Он управлял всем и всеми, но сам находился на ежедневном содержании — ему подавали два кошелька, один с золотом, другой с серебром. То, что у него оставалось в конце дня, он делил между своими пажами. Будучи сам искусен в ремеслах, он был щедрым покровителем искусств.
Но прежде всего он был захватчиком — султаном гази, который добивался успеха, лично возглавляя свою армию. Вот, что он написал Франциску I: «Днем и ночью Наша лошадь под седлом и сабля с Нами».
Несмотря на то, что оттоманская империя почти постоянно была в состоянии войны, ее пестрое население получало свои выгоды от мира. В ней росло население, расширялась сеть дорог и караван-сараев, развивалась торговля, расцветали ремесла. Повышалось благосостояние всего государства. Точные записи гарантировали балканским крестьянам безопасность их владений.

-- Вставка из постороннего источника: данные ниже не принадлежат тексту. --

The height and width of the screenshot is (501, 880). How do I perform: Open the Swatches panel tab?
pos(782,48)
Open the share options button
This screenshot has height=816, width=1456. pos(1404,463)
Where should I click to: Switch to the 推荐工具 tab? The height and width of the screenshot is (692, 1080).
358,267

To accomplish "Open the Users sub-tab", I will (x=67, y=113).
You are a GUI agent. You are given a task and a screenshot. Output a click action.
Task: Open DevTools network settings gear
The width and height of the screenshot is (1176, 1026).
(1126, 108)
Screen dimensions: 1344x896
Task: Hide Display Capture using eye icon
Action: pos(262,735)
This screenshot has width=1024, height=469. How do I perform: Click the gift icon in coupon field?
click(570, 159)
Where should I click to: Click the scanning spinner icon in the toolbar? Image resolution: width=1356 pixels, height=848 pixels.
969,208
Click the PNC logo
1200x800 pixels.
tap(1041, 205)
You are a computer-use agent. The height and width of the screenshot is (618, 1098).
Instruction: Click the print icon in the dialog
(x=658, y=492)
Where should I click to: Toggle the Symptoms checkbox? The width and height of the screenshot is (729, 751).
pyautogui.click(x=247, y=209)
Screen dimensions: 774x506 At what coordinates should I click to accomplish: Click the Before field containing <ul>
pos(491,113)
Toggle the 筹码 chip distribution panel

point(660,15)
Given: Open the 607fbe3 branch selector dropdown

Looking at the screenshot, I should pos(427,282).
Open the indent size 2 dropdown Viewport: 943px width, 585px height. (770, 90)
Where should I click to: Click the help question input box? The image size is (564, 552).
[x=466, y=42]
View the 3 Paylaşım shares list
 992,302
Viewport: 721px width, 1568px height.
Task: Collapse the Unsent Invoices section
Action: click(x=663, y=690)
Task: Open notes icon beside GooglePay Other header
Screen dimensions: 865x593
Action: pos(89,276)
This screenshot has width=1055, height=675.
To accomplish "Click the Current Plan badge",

Зачарованные европейские лидеры искали секреты такого успеха. «Имеете ли вы в виду, что сын пастуха может стать великим визирем?» — ахнул венецианский сенат, состоящий только из патрициев, когда посол описывал общество, где каждый гордился тем, что называл себя рабом султана. Общество рабов, в котором рабы были господами? Самые высокие лица являются низкорожденными? Мощь ислама поддерживается людьми крещеными и воспитанными в христианстве? Невероятно!
Но то была правда. Восемь великих визирей Сулеймана были простыми христианами, привезенными в Турцию в качестве рабов. То же самое относилось к высшим гражданским начальникам и янычарам. Но улема, стражи шариата, или священного закона, судьи и учителя были сыновьями турецких отцов, воспитанных на Коране.